[Extracted material]
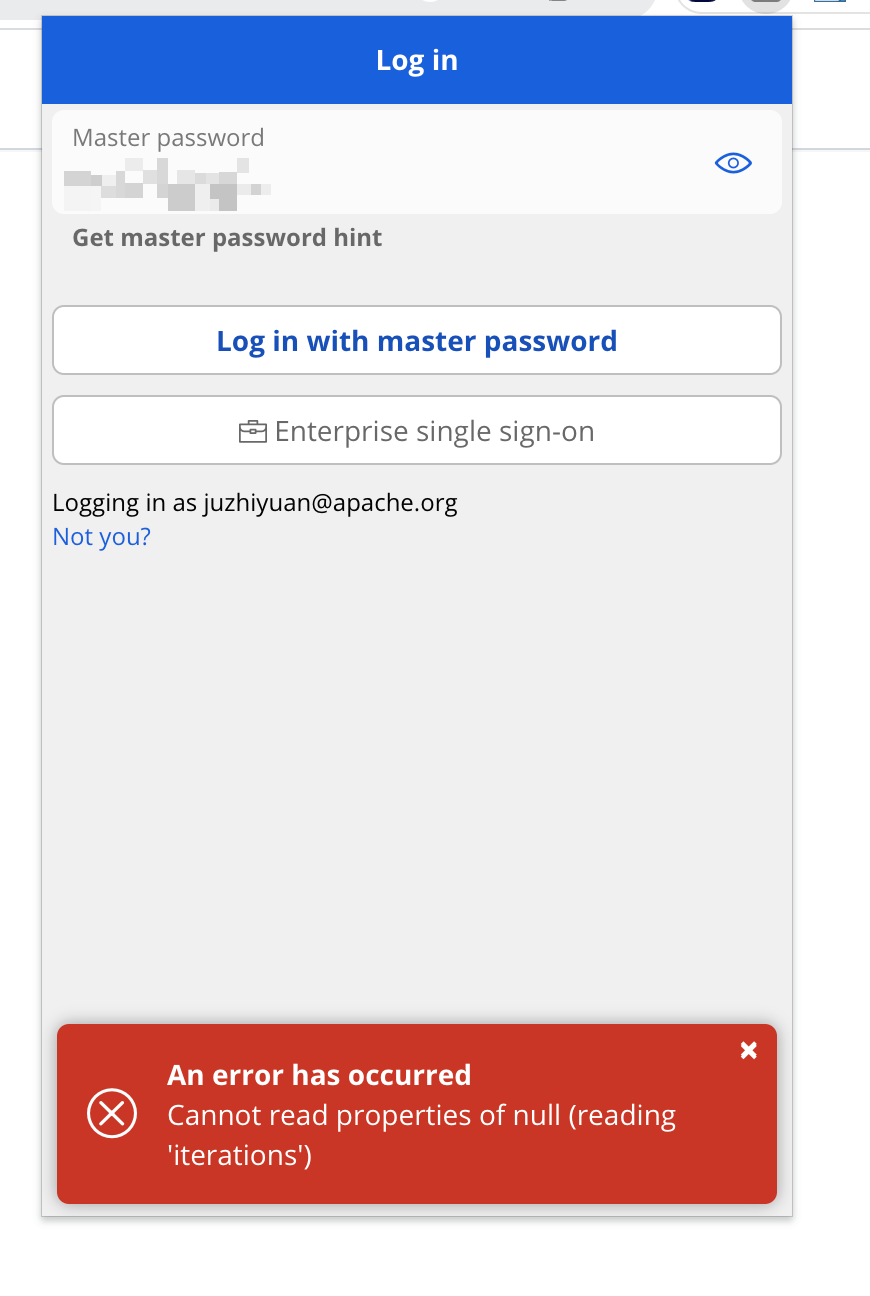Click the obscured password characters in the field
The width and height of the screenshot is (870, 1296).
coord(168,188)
---
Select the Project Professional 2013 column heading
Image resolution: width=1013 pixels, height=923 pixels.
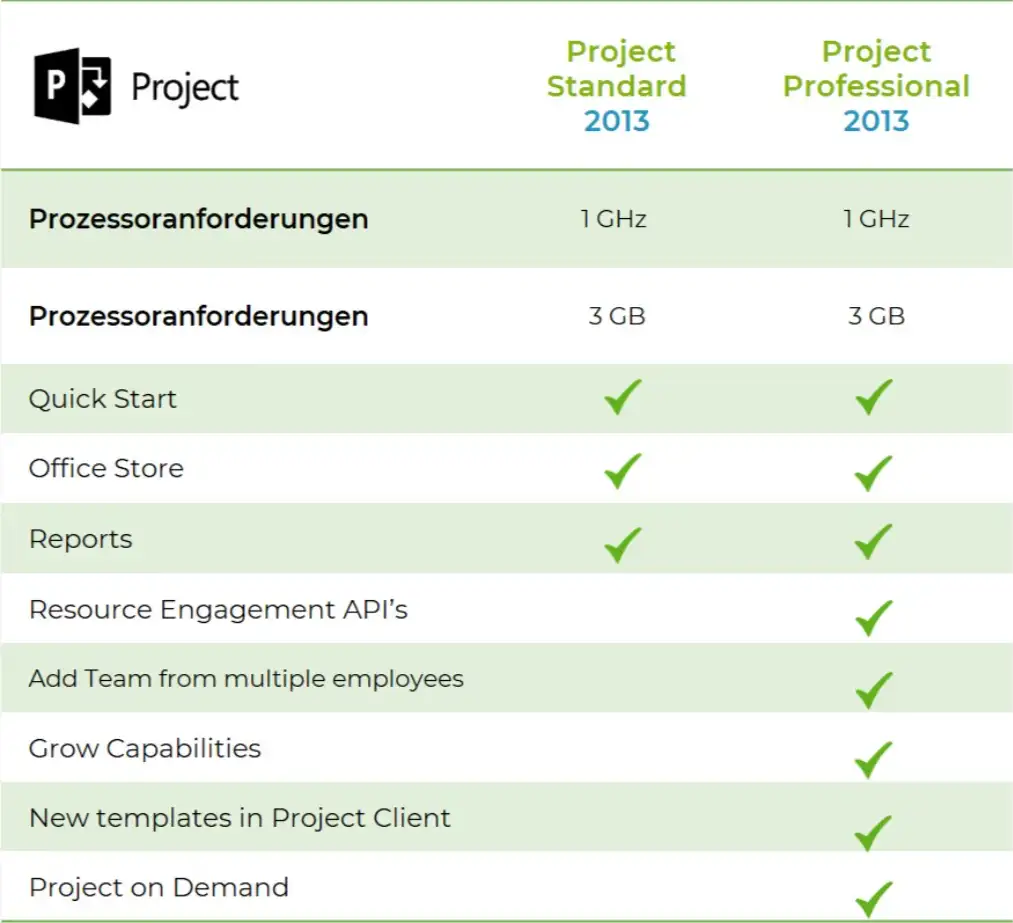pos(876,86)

[What you will do] Write out the lines above, starting with the line that contains "Click the obscured" and ending with the line that contains "coord(168,188)", including both. Leave the pictures out.

[Final answer]
Click the obscured password characters in the field
The width and height of the screenshot is (870, 1296).
coord(168,188)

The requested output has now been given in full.